The present paper aims at investigating the interaction between NaCl and diammonium hydrogen phosphate (DAP) solutions, in view of field consolidation of NaCl- contaminated substrates by DAP. Two different approaches were tested on marble: part of the specimens was treated by a single solution containing both NaCl and DAP (“NaCl+DAP” samples) and part of the specimens was subjected to a two- step treatment, consisting on preliminary contamination by NaCl and subsequent consolidation by DAP (“NaCl then DAP” samples). For each approach, different NaCl and DAP concentrations were tested. The new phases, formed after treatment, were characterized by FT-IR and SEM and their consolidating effect was assessed by ultrasonic measurements, in terms of increase in dynamic elastic modulus (Ed). To investigate the influence of the NaCl contamination on the durability of the consolidating treatments, consolidated specimens were repeatedly immersed in water, the solubilized ions were analyzed by ion chromatography and the possible decrease in consolidating efficacy was assessed by Ed. The results of the study point out that, following either approach, new calcium phosphate (CaP) phases were formed, identified by FT-IR as hydroxyapatite and/or octa-calcium phosphate.
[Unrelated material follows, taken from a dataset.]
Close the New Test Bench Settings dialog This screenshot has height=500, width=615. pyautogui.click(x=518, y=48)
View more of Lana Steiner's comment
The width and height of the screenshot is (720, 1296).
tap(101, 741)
These new phases led to significant increases in Ed, which experienced some re- duction when the consolidated specimens were immersed in water. Nonetheless, the residual Ed was sensibly higher than in the untreated condition, indicating that a significant mechanical benefit was maintained. The “NaCl then DAP” samples, which resemble the actual situation in the field, seem to provide more reliable results than those obtained following the alternative approach. In fact, the combined treatment (“NaCl+DAP”) led to lower increases in Ed and less pronounced formation of new CaP, possibly because the presence of sodium and chloride ions in the DAP solution significantly altered the mechanisms of CaP formation.